Два часа спустя, когда все трое приятелей отправились из борделя в ближайший ресторан подкрепиться, двое из них, едва сдерживая улыбку, стали расспрашивать Бальзака о «беседе» с «дочерью короля». «Друзья мои, это фан-тас-ти-чес-кая женщина!..» – начал было Бальзак. Однако после первой же его фразы приятели прыснули со смеху. Вволю отсмеявшись, они признались ему в своем розыгрыше. Бальзак странно отреагировал на это признание. Он остановился, жалостливо посмотрел на одного, затем перевел взгляд на другого и сказал:

– Дурачье! Вы ничего не понимаете в женщинах! И вас можно только пожалеть…

…Почти век спустя популярная американская актриса Вивьен Ли в одном из телеинтервью бросит фразу, которую вскоре повесят на щит все феминистки мира: «Нет некрасивых женщин – есть только женщины, не знающие, что они красивы». Доживи Бальзак до этих времен, он, вне всякого сомнения, горячо поддержал бы эту блестящую мысль.

Не знающий меры

«То, что называлось Оноре де Бальзак, – писал польский писатель Ян Парандовский, – было заполнено огромной толпой человеческих существ, и каждого из них хватило бы на целую жизнь, заканчивающуюся славой или богатством, нуждой или тюрьмой…» Его непропорционально большая голова всегда была забита литературными героями и их проблемами. И проблемы эти, им же самим придуманные, он воспринимал совершенно всерьез. Кто-то из друзей, однажды зайдя к Бальзаку, увидел, что писатель находится в бессознательном состоянии и медленно сползает со стула. Приятель хотел было бежать за доктором, но Бальзак поднялся и остановил его: «Со мной ничего не случилось. Просто только что умер старик Горио…»

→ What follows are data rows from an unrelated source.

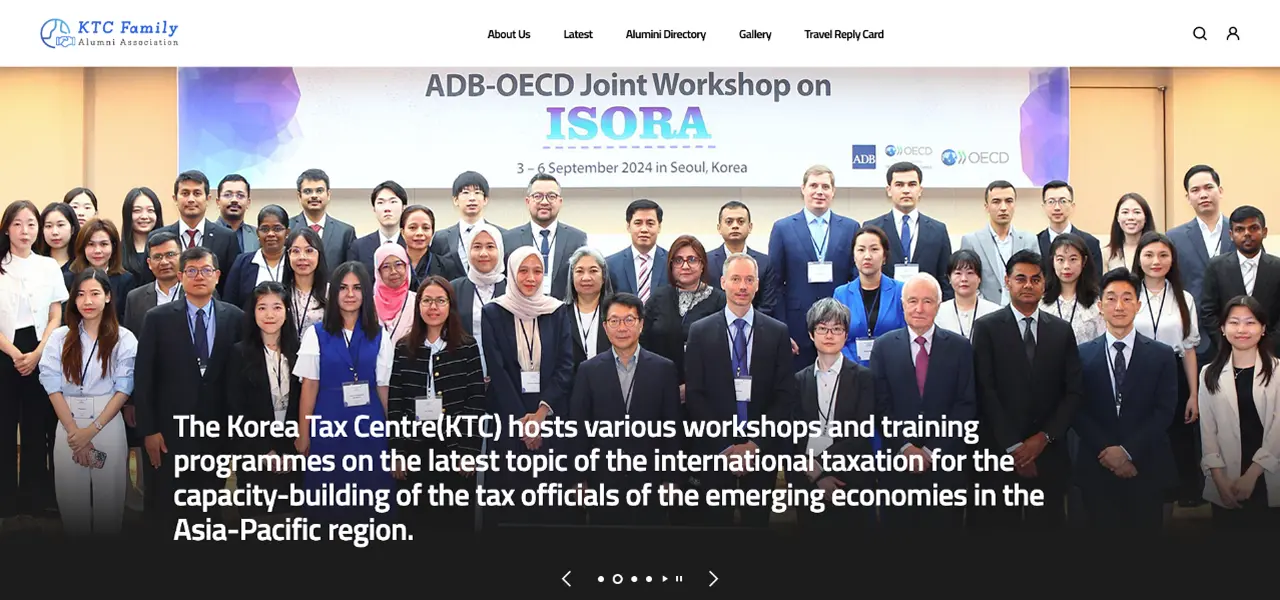The height and width of the screenshot is (600, 1280).
Task: Click the '3 – 6 September 2024' banner text
Action: click(631, 168)
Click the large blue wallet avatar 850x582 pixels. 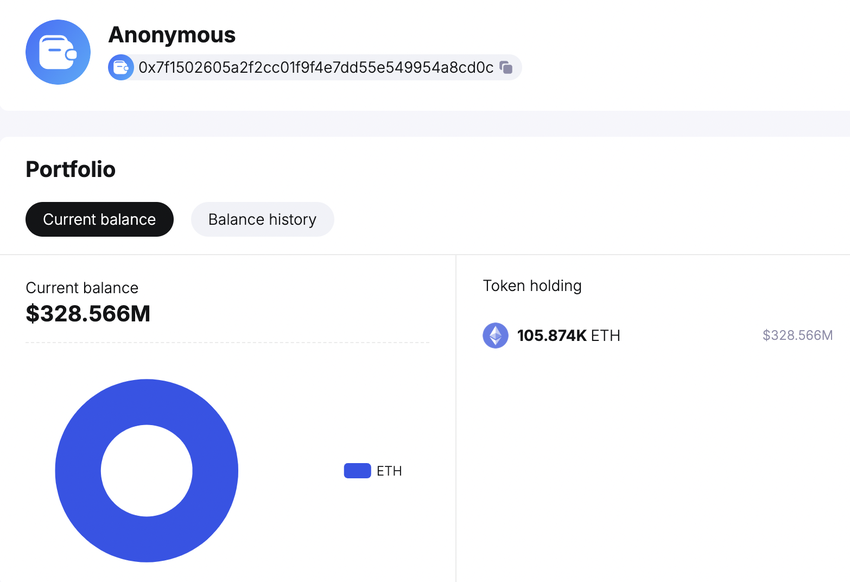pos(58,52)
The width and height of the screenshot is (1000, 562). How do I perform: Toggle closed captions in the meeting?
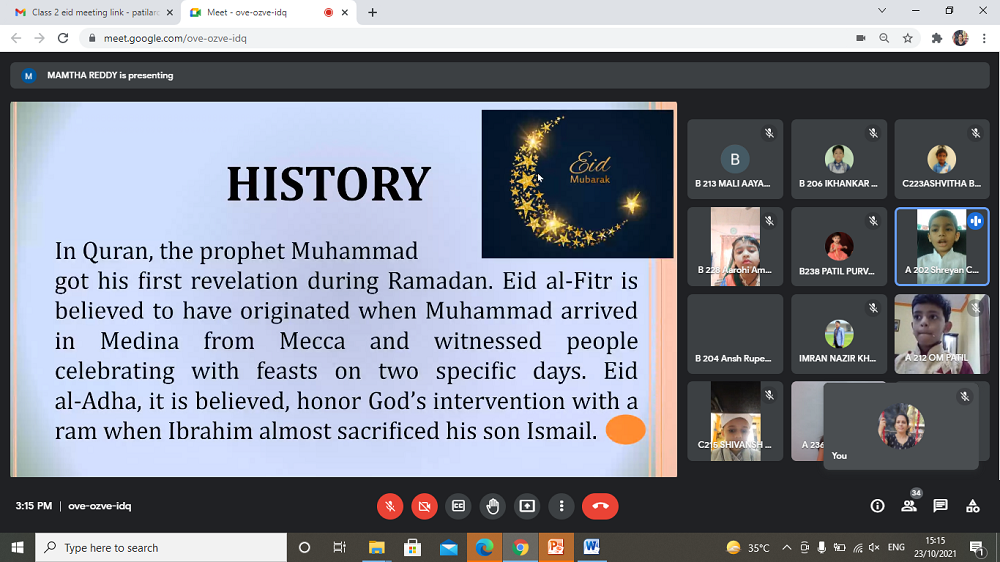[x=459, y=506]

Бальзак часто уходил в себя и не слушал, что ему говорят. Друг рассказывает ему о болезни кого-то из своих близких. Бальзак нетерпеливо прерывает его: «Ну хорошо! Вернемся все-таки к действительности – поговорим о Евгении Гранде!» (то есть о героине романа, который он писал).

Бальзак никогда не знал меры. Его видели на бульварах, едущим в коляске и выставляющим напоказ свои шикарные трости: головка каждой из них стоила состояния. Пальцы обеих его рук были покрыты массивными золотыми перстнями. По словам Делакруа, в его туалете всегда было что-то кричащее. Не зная ни меры, ни вкуса, он нередко появлялся на людях в экстравагантных нарядах. На плотной его фигуре – сильно обуженный костюм (чтобы скрыть излишний вес), неряшливого вида жилет (говорят, он вытирает об него жирные пальцы), синие чулки, башмаки, могущие продырявить ковер, и огромная шляпа с широченными полями (которая, ходят слухи, часто служит ему чашей для еды). Одна из газет писала о нем, что «у него внешность школьника, так выросшего за время каникул, что костюм на нем, того и гляди, может лопнуть».

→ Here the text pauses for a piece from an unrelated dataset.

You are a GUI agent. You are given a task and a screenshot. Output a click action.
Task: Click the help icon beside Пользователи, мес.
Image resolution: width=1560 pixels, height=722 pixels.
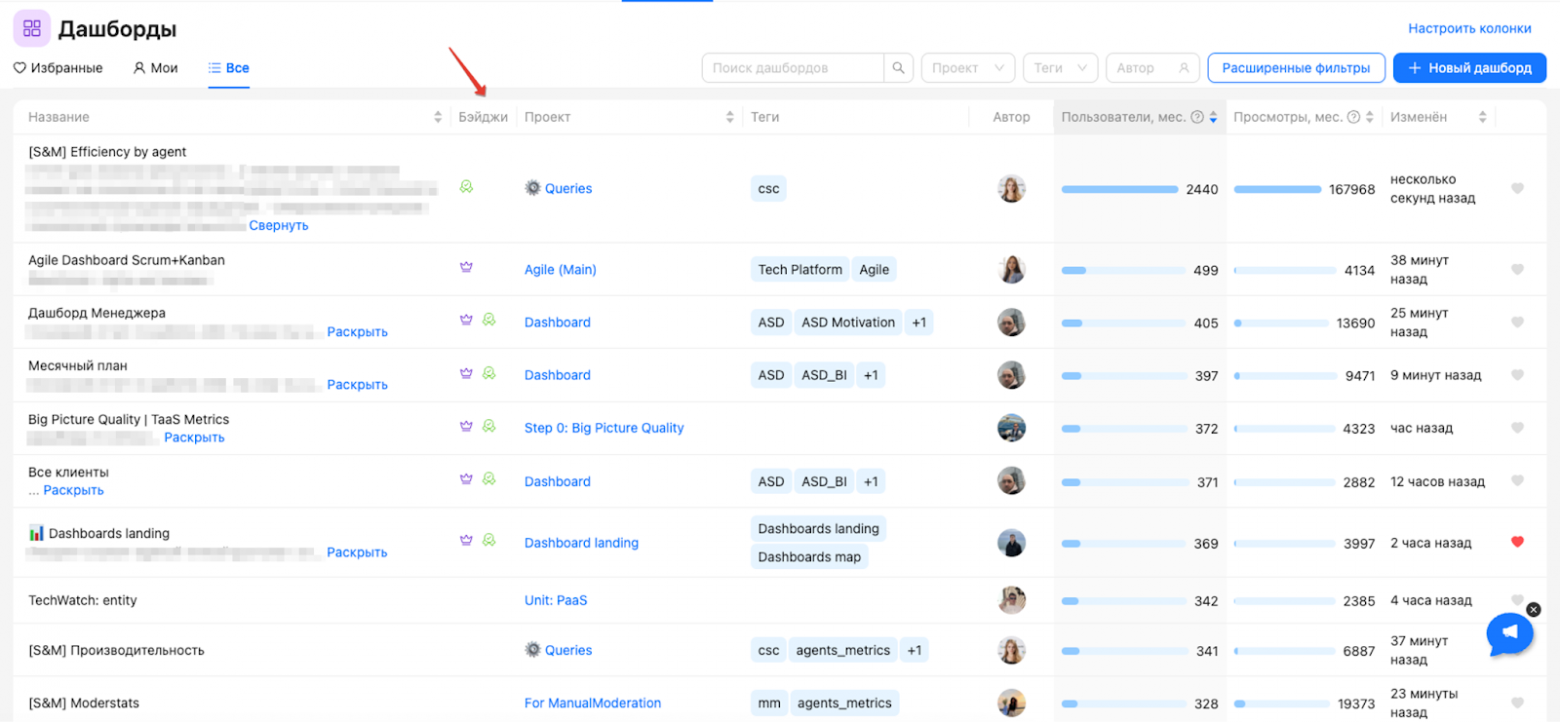click(1196, 117)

Его знаменитая шляпа вызывала немало нареканий со стороны друзей и смешков со стороны посторонних. Однажды, когда он приехал в гости к родственникам, те пришли в ужас, обнаружив на нем этот кожаный курьез. Очаровательно улыбаясь, тетушка сказала Оноре, что «в городе, где она и ее муж пользуются определенным уважением, они не смогут показываться рядом с ним, если на нем будет такая шляпа». В итоге Оноре пришлось обратиться в шляпную мастерскую, где с трудом удалось подобрать ему шляпу – такая большая была у него голова. Но что делать: в этой голове помещалась вся «Человеческая комедия»!